We had agreed to swap houses last year with someone in the French Alps, near Chambery. It was beautiful, the weather was kind, and our adolescent son took along his best friend for company. With 24-hour satellite on tap and a McDonald's in Chambery, the boys were no impediment to our desire for long walks and al fresco meals.

Perfection. If it hadn't been for the dogs; two maniacs in a compound, guarded by both chain link and electric fences.

We knew in advance we'd be in charge of the dogs but until we encountered them we could not have imagined the difficulties this would involve. Both were large labradors (Mother and son) but the male had some mastiff (or bulldozer) in him. They liked us well enough, judging from the paw marks down our clothes and the scratches from head to foot, but they were totally out of control. We gave up trying to be reasonable after day one. Thereafter, dressed in protective clothing, the four of us would use SAS tactics to secure the devils with chains and choke leads, clean their bedding, put out food and water, then terrify the gite occupants next door as the dogs bolted for freedom, dragging us behind them as they took us for our daily walk.

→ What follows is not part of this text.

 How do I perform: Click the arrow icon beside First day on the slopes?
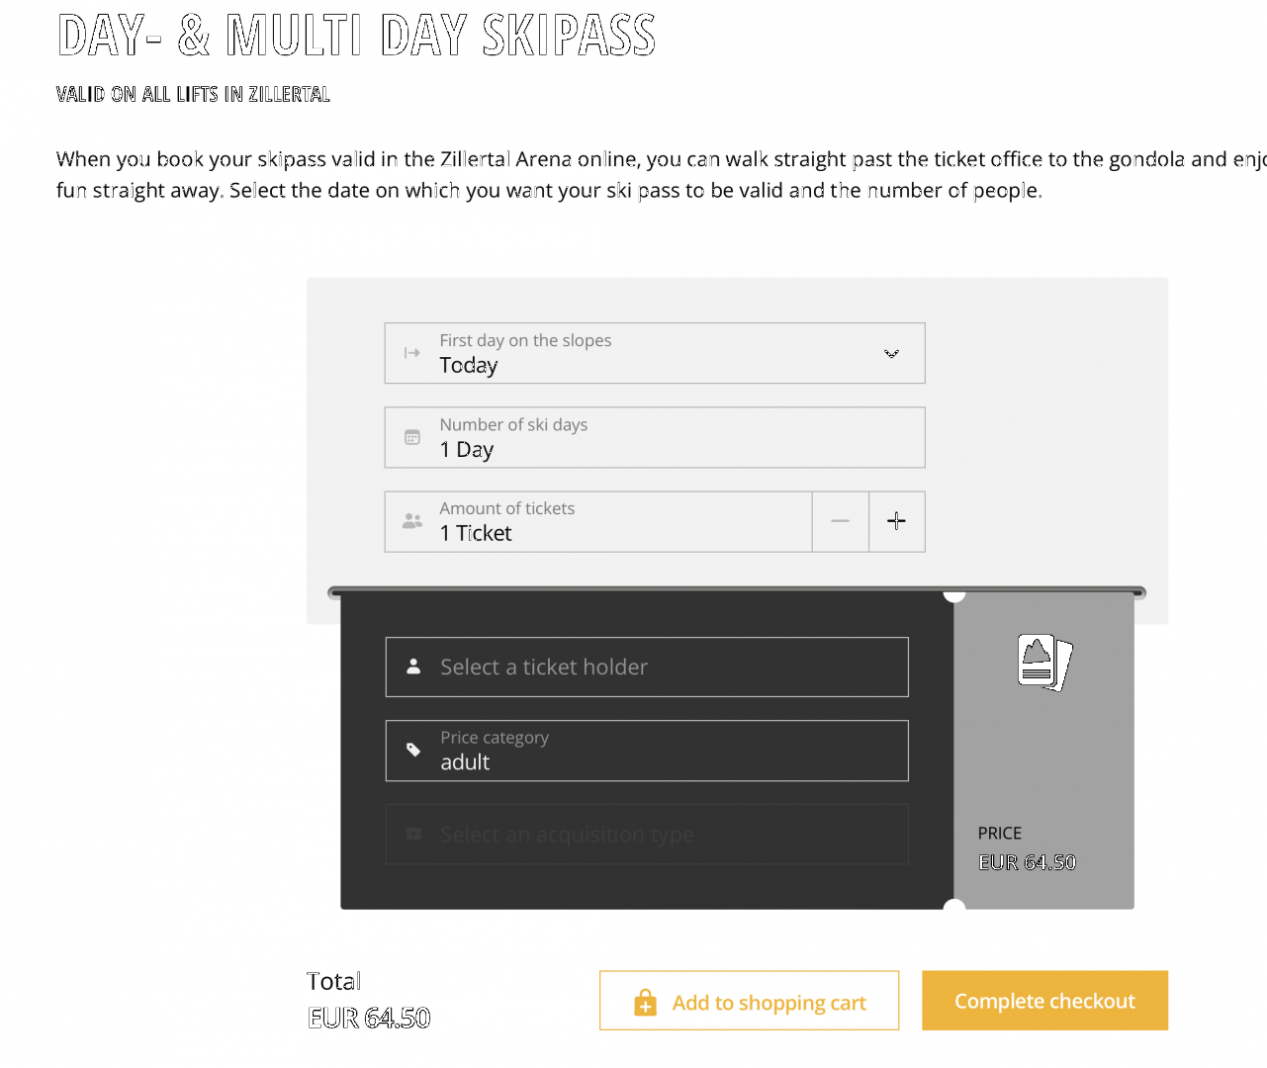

By the last day we felt we'd got them beaten as, after a two-and-a-half hour scramble in the mountains, they seemed quite docile. We were shattered and facing a long drive back the next day so looked forward to a quiet evening. The storm began as we got back from our walk, but we made sure the dogs were safe in their shed before preparing our meal. The lightning caused a power failure and soon torrential rain made everything dark and treacherous. My son was anxious about the dogs but on going to check, he found that they had escaped. The phone began to ring:

Call one: "Madame, your dogs have killed our chickens and 4 rabbits" (the farm down the road).

Call two: "Madame, your dogs are running through the road tunnel, heading for Chambery".

Call three: "Madame, your dogs are close to the motorway".

We mounted a search as it got darker. High and low, by foot and by car, we called and cursed those animals. Stumbling around in the dark, my husband slipped and fell, spraining his wrist so I was faced with all the driving, and still no dogs.

We spent a sleepless night waiting for more calls or the sound of barking, wondering if our holiday insurance covered carnage or if our solicitor son's expertise covered French law.

At eight the next morning the Mairie rang to say the dogs had been found and were in Chambery. Once we knew they were safe we rang our house, spoke to our exchange partners and firmly asked that their dogs be collected by someone else as we were leaving for England.